Lu Pingping, Xu Shaobing, Peng Huei
IEEE Trans Image Process. 2021;30:2977-2988. doi: 10.1109/TIP.2021.3057287. Epub 2021 Feb 17.
Lane detection on road segments with complex topologies such as lane merge/split and highway ramps is not yet a solved problem. This paper presents a novel graph-embedded solution. It consists of two key parts, a learning-based low-level lane feature extraction algorithm, and a graph-embedded lane inference algorithm. The former reduces the over-reliance on customized annotated/labeled lane data. We leveraged several open-source semantic segmentation datasets (e.g., Cityscape, Vistas, and Apollo) and designed a dedicated network that can be trained across these heterogeneous datasets to extract lane attributes. The latter algorithm constructs a graph to represent the lane geometry and topology. It does not rely on strong geometric assumptions such as lane lines are a set of parallel polynomials. Instead, it constructs a graph based on detected lane nodes. The lane parameters in the world coordinate are inferred by efficient graph-based searching and calculation. The performance of the proposed method is verified on both open source and our own collected data. On-vehicle experiments were also conducted and the comparison with Mobileye EyeQ2 shows favorable results.

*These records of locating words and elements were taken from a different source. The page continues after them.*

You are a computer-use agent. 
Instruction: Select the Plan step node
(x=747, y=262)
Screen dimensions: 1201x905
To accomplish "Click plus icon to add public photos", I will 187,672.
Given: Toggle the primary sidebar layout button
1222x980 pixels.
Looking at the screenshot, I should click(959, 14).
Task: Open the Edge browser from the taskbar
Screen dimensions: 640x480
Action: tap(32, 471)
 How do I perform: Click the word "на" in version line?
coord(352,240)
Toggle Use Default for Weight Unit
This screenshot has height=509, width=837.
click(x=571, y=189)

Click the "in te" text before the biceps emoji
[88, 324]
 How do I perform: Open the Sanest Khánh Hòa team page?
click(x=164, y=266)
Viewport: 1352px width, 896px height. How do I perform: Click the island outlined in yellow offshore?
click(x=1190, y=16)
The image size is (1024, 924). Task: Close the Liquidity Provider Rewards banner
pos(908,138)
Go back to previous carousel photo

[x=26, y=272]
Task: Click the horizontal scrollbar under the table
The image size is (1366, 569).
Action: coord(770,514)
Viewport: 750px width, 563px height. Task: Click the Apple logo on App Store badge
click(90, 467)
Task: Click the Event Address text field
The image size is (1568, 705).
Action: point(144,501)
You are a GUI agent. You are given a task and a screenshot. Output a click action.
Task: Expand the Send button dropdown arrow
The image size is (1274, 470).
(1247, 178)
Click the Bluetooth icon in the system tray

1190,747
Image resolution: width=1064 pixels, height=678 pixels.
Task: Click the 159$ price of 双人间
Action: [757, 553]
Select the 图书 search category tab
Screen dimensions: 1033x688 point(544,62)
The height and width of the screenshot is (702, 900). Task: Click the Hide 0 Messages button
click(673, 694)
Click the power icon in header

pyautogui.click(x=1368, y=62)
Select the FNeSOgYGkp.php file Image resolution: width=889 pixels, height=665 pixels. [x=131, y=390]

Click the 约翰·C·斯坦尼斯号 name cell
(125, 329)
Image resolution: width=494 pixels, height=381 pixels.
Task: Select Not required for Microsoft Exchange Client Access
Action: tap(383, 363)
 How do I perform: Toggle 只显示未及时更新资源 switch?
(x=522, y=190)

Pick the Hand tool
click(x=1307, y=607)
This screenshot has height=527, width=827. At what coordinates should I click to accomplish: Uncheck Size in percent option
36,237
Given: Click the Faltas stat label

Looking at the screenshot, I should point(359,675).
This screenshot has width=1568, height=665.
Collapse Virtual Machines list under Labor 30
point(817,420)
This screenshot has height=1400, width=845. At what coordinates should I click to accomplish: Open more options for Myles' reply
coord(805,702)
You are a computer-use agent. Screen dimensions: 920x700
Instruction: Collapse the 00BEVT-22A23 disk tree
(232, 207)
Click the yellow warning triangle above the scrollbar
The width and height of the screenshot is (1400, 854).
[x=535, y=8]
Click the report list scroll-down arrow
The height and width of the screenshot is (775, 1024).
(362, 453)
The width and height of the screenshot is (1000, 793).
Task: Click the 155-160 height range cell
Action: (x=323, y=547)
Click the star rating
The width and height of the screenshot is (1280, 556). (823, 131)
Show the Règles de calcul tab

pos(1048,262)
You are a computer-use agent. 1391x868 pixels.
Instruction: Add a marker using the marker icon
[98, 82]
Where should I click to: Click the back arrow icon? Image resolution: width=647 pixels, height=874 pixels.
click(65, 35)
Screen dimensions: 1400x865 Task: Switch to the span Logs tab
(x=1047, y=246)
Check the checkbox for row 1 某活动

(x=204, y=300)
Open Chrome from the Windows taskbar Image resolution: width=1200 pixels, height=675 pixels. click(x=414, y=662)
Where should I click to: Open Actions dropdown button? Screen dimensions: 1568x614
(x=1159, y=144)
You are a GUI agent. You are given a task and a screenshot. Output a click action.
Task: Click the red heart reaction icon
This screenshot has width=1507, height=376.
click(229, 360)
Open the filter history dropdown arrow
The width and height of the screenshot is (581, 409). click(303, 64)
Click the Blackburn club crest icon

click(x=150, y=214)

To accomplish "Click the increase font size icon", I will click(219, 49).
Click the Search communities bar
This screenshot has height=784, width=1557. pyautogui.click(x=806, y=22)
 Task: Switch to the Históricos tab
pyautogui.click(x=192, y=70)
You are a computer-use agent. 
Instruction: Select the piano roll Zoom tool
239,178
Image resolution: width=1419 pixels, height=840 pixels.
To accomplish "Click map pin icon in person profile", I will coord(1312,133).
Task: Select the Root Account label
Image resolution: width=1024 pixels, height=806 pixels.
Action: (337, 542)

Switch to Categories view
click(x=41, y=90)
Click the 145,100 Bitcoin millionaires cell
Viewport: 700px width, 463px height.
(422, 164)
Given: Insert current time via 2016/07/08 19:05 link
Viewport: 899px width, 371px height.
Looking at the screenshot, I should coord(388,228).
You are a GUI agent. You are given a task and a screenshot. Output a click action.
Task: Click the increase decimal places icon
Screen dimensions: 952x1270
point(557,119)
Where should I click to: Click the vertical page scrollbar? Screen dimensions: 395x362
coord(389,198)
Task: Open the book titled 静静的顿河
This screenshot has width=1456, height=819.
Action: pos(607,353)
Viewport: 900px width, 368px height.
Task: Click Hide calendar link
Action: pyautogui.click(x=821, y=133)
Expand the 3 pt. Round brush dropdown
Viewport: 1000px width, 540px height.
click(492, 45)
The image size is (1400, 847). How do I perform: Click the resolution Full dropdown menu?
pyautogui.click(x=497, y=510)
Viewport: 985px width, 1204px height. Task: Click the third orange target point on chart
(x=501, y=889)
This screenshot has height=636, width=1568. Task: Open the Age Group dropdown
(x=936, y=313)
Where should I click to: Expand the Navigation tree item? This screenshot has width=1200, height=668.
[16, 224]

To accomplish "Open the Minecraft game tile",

在具有复杂拓扑结构的路段(如车道合并/分流和高速公路匝道)上进行车道检测仍是一个未解决的问题。本文提出了一种新颖的基于图嵌入的解决方案。它由两个关键部分组成,一个基于学习的低级车道特征提取算法和一个基于图嵌入的车道推理算法。前者减少了对定制注释/标记车道数据的过度依赖。我们利用了几个开源语义分割数据集(如Cityscape、Vistas和Apollo),并设计了一个专用网络,该网络可以在这些异构数据集上进行训练以提取车道属性。后者算法构建一个图来表示车道几何形状和拓扑结构。它不依赖于诸如车道线是一组平行多项式之类的强几何假设。相反,它基于检测到的车道节点构建一个图。通过高效的基于图的搜索和计算来推断世界坐标中的车道参数。所提方法的性能在开源数据和我们自己收集的数据上均得到验证。还进行了车载实验,与Mobileye EyeQ2的比较显示出良好的结果。